SQL Apprentice Question
There is probably some standard terminolgy for what you are about to read.
I don't know what that standard terminology is. Sorry about that.
I think it's worthwhile, in the discussion of infinite domains and finite
state implementations, to distinguish between "infinite" and "indefinitely
extensible".
For example, the familiar decimal place value notation system for natural
numbers is indefinitely extensible. That is, there is no such thing as the
largest natural number that the scheme can represent. If a number can be
represented in decimal, its successor can be represented as well. And so
on.
However, every number that can be written in decimal is finite. And every
set of natural that has been formed by listing the elements is a finite
set. And this will remain true until the twelth of never. (yuk, yuk).

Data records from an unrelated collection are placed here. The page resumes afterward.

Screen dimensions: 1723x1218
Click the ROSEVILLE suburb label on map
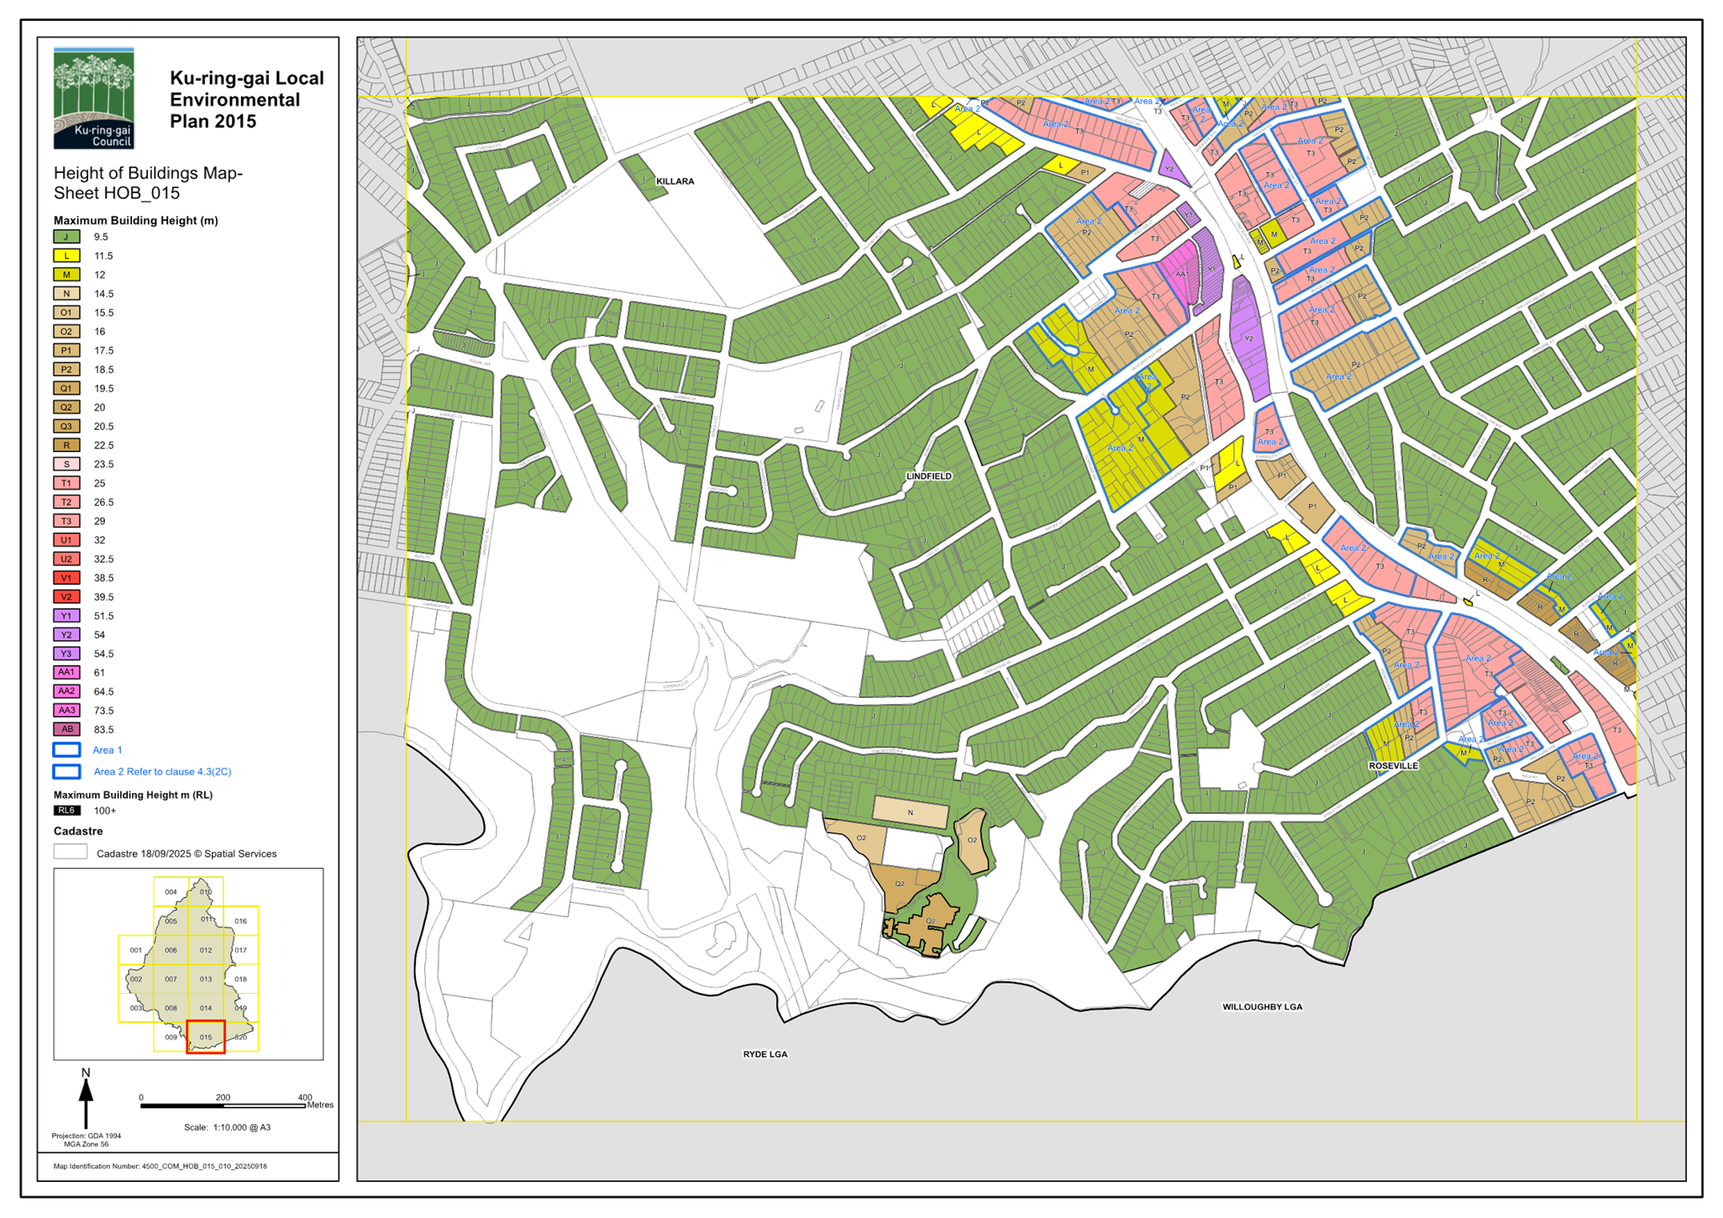1393,766
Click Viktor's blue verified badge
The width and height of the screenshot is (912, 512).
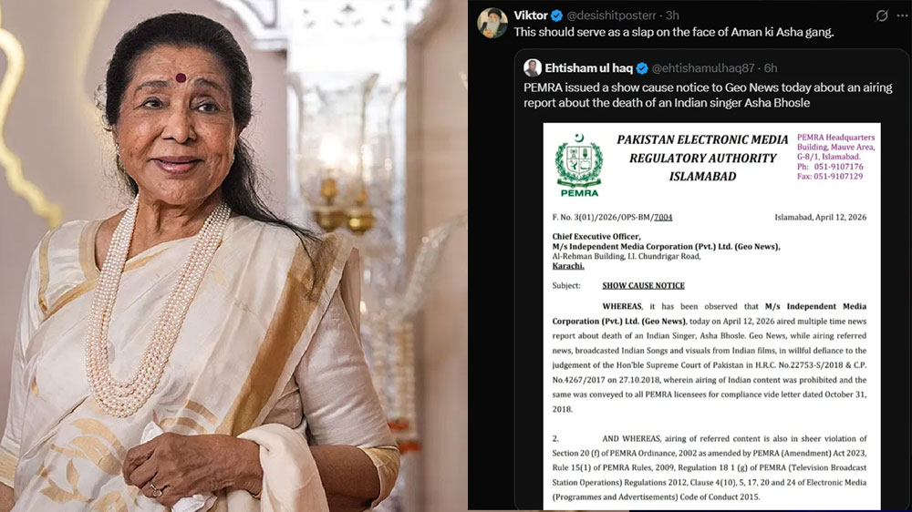tap(556, 15)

You can't represent "infinity" with natural numbers, but there is no upper
bound to the range of natural numbers.
It seems to me that this distinction would be revelant over in the
"impossible database design" topic.
Celko Answers
>> There is probably some standard terminolgy for what you are about to read.<<
Most of it comes from Cantor and set theory. Before Cantor, infinite
was a process and hence the "tipped over" 8 notation. It is the
programmer's endless loop written with a symbol to show there is no
upper bound. This is why you see it in limits and summation of a
series.
After Cantor, we got the aleph notation. The numbers are put into a
set and the set is treated as a completed whole thing and not a process
-- the SQL model. It gets a bit tricky when you do summation over a
set instead of looping over a sequence.
If you have a test for set membership that meets certain conditions,
then you do not need to mateiralize the whole set.